As the spatial and temporal resolution of satellite sensors increases along with the number of instruments, channels, and datasets from upcoming platforms (e.g. GOES-R) the need to process and generate derived and fused datasets and imagery, quickly and efficiently in real-time has also increased. Designing and implementing generalized, configurable, and scalable software utilizing advances in computer software design methodologies is one approach to accommodate these increases.

Colorado State University’s Cooperative Institute for Research in the Atmosphere (CIRA) has recently developed and successfully implemented a standardized real-time task queue automation system and framework in the Python language. This system creates, executes, and manages satellite and atmospheric data processing tasks utilizing producer/consumer, strategy, façade, and command design patterns. Python’s reflection capability is used to import task plug-in modules at run-time from command line specified JavaScript Object Notation (JSON) configuration files and to execute task producer and consumer methods within the task plug-in modules. Task producer methods compile information (parameters, meta-data, data files, etc.) into task data structures while task producer methods perform a task with the given task data structure. Tasks’ consumer methods are facades for any type of algorithm, from downloading, converting and formatting data, running a data fusion program, running a model, or generating imagery, etc. Using the strategy design pattern, all task plugin modules’ producer and consumer methods implement the same interfaces ensuring a consistent behavioral contract between the task queue program and the task plug-in methods. A command method is available to task consumer and producer methods for externally called algorithms or models. Multiple instances of the system are being run simultaneously with different task configurations on multi-processor servers which has increased the efficiency of data processing. A variant of the system utilizing Python’s multi-processing modules for parallel task execution has been developed and implemented as well. The task queue automation system was first implemented in September 2015, and since then has been successfully implemented for 8 project’s tasks. Utilizing this task plug-in module producer and consumer framework has also significantly reduced the development and testing time for automating real-time derived and fused datasets, products, and imagery.

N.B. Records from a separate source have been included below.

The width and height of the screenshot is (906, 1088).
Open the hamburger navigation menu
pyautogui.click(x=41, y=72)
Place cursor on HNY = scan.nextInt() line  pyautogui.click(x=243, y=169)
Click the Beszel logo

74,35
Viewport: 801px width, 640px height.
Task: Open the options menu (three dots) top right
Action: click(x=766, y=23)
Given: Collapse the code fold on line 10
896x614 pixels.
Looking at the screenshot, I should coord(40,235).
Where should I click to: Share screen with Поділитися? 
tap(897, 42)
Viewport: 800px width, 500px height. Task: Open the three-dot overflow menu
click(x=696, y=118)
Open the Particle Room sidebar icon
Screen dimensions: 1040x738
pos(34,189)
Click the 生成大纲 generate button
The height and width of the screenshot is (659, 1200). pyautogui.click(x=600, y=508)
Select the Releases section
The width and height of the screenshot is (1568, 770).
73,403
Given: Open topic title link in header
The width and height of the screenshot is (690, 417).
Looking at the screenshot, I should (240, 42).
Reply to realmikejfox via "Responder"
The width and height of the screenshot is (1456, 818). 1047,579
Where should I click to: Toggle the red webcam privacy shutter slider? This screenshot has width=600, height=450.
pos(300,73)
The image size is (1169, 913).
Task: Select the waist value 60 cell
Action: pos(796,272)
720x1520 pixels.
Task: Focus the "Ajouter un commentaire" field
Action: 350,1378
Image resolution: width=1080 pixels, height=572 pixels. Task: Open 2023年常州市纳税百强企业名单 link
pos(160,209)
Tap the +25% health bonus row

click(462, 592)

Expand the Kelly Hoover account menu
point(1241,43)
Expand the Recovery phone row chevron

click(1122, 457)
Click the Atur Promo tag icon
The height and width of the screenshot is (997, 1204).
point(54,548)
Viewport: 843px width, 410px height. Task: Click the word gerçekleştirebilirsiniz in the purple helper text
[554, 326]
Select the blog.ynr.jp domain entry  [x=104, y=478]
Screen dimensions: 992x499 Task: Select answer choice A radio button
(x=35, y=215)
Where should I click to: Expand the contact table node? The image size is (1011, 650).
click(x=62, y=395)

Short term improvements include refactoring the system to run continuously as a daemon, and implementing the system within Docker containers and other virtual machine technologies. Long term plans include researching and refactoring the system to incorporate distributed task management capabilities such as Celery, so that tasks can be queued and executed on remote servers and virtual machines. Encapsulating with virtual machines and parallelizing task execution through distributed processing will allow processing servers to be used more efficiently, increasing the speed at which satellite and atmospheric data can be processed.